**KUTIPAN TEKS:**
>>>>
PENGADILAN PRD DAN POLITIK INDONESIA PENGHUJUNG TAHUN 1996 (2)
'Tidur Panjang' Gerakan Pro Demokrasi
Memasuki tahun 1997, gerakan pro demokrasi Indonesia tetap masih 'terlelap'. Tidak lagi terdengar kegiatan 'hiruk-pikuk' dan aksi protes kelompok 'pemuda jalanan' yang sebelumnya begitu mewarnai perpolitikan Indonesia dari awal sampai pertengahan tahun 1996. Sulit ditebak sampai kapan situasi ini berlangsung. Melihat anatomi gerakan pro demokrasi Indonesia tampaknya sulit diharapkan dalam waktu dekat mereka bisa bangkit, paling tidak baru terjadi sesudah Pemilihan Umum Mei 1997 usai. Itu pun kalau mereka mampu memainkan isyu-isyu yang muncul selama masa kampanye dan ekses kecurangan Pemilihan Umum.
<<<<
**PERINTAH A:** Tentukan apakah setiap pernyataan berikut sesuai dengan kutipan tentang gerakan pro demokrasi. Jawab ya atau tidak untuk tiap pernyataan, lalu sertakan kata-kata penentunya dari kutipan itu. (i) Pada awal tahun 1997, aksi protes kelompok pemuda jalanan masih ramai terdengar. (ii) Pemilihan Umum berlangsung pada bulan Mei 1997. (iii) Sudah dapat dipastikan kapan situasi ini akan berakhir.
**PERINTAH B:** Ketik ulang bagian kutipan tentang gerakan pro demokrasi, dimulai dari "PENGADILAN PRD DAN" dan terus sampai "kecurangan Pemilihan Umum.".
**PERINTAH C:** Lanjutkan kutipan tentang gerakan pro demokrasi Indonesia mulai dari kalimat terakhirnya.

**DATA YANG DIBERIKAN:**
>>>>
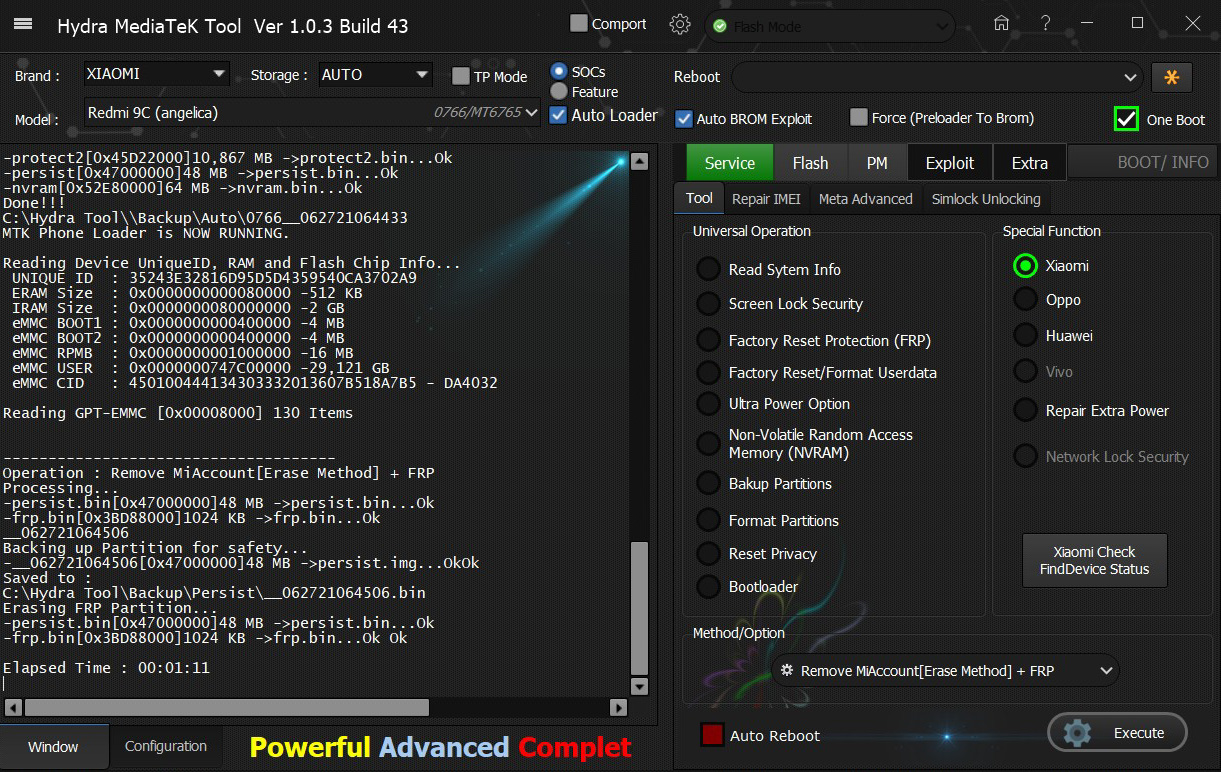Select the Factory Reset Protection (FRP) option
Image resolution: width=1221 pixels, height=772 pixels.
[709, 341]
<<<<
**HASIL YANG DIHARAPKAN A:**
(i) Tidak: "Tidak lagi terdengar kegiatan 'hiruk-pikuk' dan aksi protes kelompok 'pemuda jalanan'"
(ii) Ya: "sesudah Pemilihan Umum Mei 1997 usai"
(iii) Tidak: "Sulit ditebak sampai kapan situasi ini berlangsung."

**HASIL YANG DIHARAPKAN B:**
PENGADILAN PRD DAN POLITIK INDONESIA PENGHUJUNG TAHUN 1996 (2)
'Tidur Panjang' Gerakan Pro Demokrasi
Memasuki tahun 1997, gerakan pro demokrasi Indonesia tetap masih 'terlelap'. Tidak lagi terdengar kegiatan 'hiruk-pikuk' dan aksi protes kelompok 'pemuda jalanan' yang sebelumnya begitu mewarnai perpolitikan Indonesia dari awal sampai pertengahan tahun 1996. Sulit ditebak sampai kapan situasi ini berlangsung. Melihat anatomi gerakan pro demokrasi Indonesia tampaknya sulit diharapkan dalam waktu dekat mereka bisa bangkit, paling tidak baru terjadi sesudah Pemilihan Umum Mei 1997 usai. Itu pun kalau mereka mampu memainkan isyu-isyu yang muncul selama masa kampanye dan ekses kecurangan Pemilihan Umum.

**HASIL YANG DIHARAPKAN C:**
Pengadilan PRD yang saat ini sedang berlangsung adalah contoh. Ini merupakan pengadilan politik yang boleh dikatakan sebagai yang paling sepi dihadiri oleh para aktivis dalam kurun waktu 5 tahun terakhir. Hampir 90 % yang hadir adalah aparat intelijen dengan menggunakan pakaian preman (non seragam). Yang lainnya adalah para wartawan dan pihak keluarga. Lebih tragis lagi pengadilan aktivis PPBI/PRD di Surabaya, hari senin kemarin tanggal 6 Januari, hanya 10 orang yang hadir dalam sidang. Memang hal ini bisa dipahami karena sebagian besar aktivis PRD sedang bersembunyi. Tapi yang tidak jelas kenapa aktivis dari kelompok pro demokrasi lainnya enggan aktif. Seorang aktivis pro demokrasi, berinitial BS, menuturkan kepada reporter Gosip, bahwa ini dikarenakan sebagian besar aktivis dari kelompok pro demokrasi di luar PRD masih terimbas ekses dari pertentangan politik antara PRD dengan kelompok pro demokrasi lainnya sebelum terjadi peristiwa 27 Juli.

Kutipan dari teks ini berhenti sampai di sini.